PASSAGE:
Kris: What starts with a D and happens down there?
Katie: Huh? I have no idea.
Kris: Diarrhea! Man….
Katie: Oh. All I could think of was Dick. When you say “down there”, I think of vagina, not asshole.
Katie: That’s nuts ass crazy.
Kris: That’s dick tits whack.
- We get gelato. There is some confusion with the flavors once we walk away. He ends up eating all of one flavor without giving me a taste. He says “Well the confusion was exacerbated by that cunt stacking my scoops in reverse”.
- I explain to Kris that a “for realsie boner” is one that he gets after he’s already gone pee in the morning.
- In Arezzo [a very small town] Margherita (who is not fluent in English) looks at Kris’ last name and says “Ah Boolock? Like Sandra??”
- The happy toddler wandering all over in Piazza di San Francesco wearing khakis, a pink long sleeved polo, a sweater vest and fancy brown boots.
- Gelato. Everywhere. All the time. All hours of the day. Every other person is licking a cone and every other corner has a gelateria. Crazy. I wish we had real mom & pop ice cream stands on every corner, instead of Starbucks and McDonalds.
- Kris on drinking too much to be able to have sex: It’s called Bunk out with your Junk out.
- Kris returning from the vending machines in the airport: Oh my fuggin gad. They had freaky fries.
- Kris on a girls outfit that highlighted her muffin top: That is El Hideoso.
Conversion overheard while waiting in line to board:
Dude number 1: Take a seat all the way in the back. Then shove your suitcase really hard into the overheard bin. Once it’s in, it’s in. And then it’s their problem.
Dude number 2: That’s what she said.
- Our plane is delayed and there is loads of confusion because they don’t change the board right away. We’re sitting near the desk and can tell they’re trying and having issues. Kris says: It takes a fuckin act of congress to get that board changed.

DATA FOR REVIEW:
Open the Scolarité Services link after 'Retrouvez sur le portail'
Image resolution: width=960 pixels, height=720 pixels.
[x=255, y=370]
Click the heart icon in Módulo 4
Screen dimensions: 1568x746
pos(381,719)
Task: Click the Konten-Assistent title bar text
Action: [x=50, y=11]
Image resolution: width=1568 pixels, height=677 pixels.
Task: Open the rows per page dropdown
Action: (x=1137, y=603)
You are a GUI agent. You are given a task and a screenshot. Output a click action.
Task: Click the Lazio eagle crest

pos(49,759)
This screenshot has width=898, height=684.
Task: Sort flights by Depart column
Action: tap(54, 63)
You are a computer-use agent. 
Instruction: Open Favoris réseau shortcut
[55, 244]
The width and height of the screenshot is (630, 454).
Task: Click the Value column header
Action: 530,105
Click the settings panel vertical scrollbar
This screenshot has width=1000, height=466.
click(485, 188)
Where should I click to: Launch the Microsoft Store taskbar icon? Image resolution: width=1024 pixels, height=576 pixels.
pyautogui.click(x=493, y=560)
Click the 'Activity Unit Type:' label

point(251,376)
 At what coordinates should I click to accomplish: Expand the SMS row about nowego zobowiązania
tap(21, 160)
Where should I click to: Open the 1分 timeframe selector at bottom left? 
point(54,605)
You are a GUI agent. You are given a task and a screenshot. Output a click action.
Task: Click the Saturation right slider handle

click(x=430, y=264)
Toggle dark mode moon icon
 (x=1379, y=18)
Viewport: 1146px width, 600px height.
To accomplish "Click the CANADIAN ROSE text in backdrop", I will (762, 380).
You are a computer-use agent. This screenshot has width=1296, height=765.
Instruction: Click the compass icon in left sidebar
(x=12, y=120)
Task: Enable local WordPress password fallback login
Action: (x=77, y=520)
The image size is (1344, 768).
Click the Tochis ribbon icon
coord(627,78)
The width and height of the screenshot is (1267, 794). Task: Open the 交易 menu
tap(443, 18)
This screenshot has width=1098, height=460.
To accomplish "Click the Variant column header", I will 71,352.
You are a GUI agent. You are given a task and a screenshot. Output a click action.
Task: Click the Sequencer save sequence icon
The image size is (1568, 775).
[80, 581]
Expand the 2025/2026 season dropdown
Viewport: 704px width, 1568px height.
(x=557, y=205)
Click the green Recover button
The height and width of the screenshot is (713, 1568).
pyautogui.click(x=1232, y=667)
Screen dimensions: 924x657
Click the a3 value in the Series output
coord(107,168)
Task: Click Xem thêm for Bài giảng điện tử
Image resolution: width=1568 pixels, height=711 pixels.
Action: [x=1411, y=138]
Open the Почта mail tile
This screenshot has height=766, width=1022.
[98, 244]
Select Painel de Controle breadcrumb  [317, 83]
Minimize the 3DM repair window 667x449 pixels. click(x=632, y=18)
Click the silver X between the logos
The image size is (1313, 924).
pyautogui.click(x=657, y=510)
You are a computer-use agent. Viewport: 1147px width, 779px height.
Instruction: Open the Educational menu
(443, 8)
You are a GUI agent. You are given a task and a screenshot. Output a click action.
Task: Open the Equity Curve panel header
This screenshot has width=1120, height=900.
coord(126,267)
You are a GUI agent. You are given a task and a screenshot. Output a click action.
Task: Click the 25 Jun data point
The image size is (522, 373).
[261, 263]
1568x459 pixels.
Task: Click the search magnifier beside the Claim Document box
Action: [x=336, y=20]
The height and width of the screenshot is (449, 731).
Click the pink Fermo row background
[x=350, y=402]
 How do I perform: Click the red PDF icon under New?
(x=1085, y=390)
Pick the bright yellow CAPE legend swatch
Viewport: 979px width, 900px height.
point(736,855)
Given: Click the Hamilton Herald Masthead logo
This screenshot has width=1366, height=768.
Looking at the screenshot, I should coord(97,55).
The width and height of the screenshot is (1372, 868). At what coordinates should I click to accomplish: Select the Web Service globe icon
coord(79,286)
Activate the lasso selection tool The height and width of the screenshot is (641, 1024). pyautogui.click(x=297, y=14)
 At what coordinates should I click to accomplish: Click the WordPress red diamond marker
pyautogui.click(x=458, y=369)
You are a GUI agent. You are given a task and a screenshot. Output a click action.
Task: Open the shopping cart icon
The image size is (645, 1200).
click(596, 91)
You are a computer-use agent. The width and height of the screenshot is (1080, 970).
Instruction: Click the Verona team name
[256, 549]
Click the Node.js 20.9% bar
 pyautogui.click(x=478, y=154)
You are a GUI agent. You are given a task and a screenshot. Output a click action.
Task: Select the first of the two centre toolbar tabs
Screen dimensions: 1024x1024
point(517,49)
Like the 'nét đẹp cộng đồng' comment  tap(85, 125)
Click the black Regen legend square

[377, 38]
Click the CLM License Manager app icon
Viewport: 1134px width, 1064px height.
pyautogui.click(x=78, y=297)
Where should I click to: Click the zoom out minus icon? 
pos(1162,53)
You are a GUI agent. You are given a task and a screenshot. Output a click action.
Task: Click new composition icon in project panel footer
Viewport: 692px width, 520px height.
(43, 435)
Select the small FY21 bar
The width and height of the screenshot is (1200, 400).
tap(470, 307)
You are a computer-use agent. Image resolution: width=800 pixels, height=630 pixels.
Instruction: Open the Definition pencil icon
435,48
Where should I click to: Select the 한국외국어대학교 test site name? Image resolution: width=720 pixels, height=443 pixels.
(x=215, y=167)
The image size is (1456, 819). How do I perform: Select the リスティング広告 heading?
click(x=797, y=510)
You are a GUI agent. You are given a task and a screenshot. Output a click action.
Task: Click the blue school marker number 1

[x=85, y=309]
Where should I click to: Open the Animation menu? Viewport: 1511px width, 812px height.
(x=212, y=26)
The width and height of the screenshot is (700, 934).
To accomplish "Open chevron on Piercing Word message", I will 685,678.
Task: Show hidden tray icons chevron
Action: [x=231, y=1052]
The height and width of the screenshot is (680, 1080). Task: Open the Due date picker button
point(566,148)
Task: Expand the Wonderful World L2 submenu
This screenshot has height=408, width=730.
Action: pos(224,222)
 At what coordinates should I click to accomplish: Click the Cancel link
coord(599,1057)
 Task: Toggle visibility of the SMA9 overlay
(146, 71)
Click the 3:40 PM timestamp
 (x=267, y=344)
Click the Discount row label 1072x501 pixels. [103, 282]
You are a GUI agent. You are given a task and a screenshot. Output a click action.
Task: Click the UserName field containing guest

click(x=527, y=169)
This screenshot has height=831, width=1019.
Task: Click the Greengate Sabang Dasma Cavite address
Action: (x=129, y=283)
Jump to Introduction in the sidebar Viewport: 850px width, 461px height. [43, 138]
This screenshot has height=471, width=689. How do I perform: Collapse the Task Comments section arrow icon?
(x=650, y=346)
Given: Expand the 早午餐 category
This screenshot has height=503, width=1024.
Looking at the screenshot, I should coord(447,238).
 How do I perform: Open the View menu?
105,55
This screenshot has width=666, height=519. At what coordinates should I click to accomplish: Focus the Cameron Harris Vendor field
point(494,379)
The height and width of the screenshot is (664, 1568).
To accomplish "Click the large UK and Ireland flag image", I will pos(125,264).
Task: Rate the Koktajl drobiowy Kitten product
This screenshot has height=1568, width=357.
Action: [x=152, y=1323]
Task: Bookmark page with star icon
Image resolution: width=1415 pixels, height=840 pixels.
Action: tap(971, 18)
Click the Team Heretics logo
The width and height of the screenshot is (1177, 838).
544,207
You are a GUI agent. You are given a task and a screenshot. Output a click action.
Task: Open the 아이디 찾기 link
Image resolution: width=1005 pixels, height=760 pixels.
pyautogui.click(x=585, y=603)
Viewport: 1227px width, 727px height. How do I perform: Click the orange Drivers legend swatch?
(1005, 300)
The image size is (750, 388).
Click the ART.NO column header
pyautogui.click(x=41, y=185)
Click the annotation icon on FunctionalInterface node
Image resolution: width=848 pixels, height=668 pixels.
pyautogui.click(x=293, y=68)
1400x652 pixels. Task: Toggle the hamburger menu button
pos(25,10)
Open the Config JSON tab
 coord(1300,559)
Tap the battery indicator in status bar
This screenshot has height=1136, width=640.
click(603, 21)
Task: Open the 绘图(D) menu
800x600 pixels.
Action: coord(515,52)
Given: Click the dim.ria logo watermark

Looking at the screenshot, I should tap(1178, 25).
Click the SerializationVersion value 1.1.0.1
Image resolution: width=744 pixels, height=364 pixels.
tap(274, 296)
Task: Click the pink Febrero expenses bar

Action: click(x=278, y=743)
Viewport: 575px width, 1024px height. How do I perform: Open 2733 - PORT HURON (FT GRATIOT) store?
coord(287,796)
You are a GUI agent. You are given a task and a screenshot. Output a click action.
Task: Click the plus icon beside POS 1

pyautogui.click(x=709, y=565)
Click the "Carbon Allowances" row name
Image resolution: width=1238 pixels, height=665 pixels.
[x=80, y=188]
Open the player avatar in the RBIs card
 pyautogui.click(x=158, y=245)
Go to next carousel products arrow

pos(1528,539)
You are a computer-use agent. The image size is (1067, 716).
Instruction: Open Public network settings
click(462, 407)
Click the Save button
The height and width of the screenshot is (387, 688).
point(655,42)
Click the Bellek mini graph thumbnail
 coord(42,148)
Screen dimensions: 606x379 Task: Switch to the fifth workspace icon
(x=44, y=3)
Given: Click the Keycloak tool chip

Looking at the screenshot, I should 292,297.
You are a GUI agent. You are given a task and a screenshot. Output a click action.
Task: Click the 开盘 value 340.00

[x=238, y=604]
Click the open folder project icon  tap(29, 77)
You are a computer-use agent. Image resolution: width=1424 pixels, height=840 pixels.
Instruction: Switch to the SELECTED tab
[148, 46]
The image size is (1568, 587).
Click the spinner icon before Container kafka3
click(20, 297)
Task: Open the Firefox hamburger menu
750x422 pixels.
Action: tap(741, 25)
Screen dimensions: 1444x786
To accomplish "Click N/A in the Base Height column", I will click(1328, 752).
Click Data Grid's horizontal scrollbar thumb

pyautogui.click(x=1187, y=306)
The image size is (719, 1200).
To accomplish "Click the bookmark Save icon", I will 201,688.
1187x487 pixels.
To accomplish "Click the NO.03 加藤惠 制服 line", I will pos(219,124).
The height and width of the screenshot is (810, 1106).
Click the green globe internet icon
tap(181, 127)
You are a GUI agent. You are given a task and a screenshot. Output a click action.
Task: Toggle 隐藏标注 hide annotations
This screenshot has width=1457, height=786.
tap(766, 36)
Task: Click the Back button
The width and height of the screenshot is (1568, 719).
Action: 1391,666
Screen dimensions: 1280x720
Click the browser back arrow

REQUIRED WORK: Please quote the trip notes between "- Kris returning" and "that board changed.", inclusive.

RESPONSE AREA:
- Kris returning from the vending machines in the airport: Oh my fuggin gad. They had freaky fries.
- Kris on a girls outfit that highlighted her muffin top: That is El Hideoso.
Conversion overheard while waiting in line to board:
Dude number 1: Take a seat all the way in the back. Then shove your suitcase really hard into the overheard bin. Once it’s in, it’s in. And then it’s their problem.
Dude number 2: That’s what she said.
- Our plane is delayed and there is loads of confusion because they don’t change the board right away. We’re sitting near the desk and can tell they’re trying and having issues. Kris says: It takes a fuckin act of congress to get that board changed.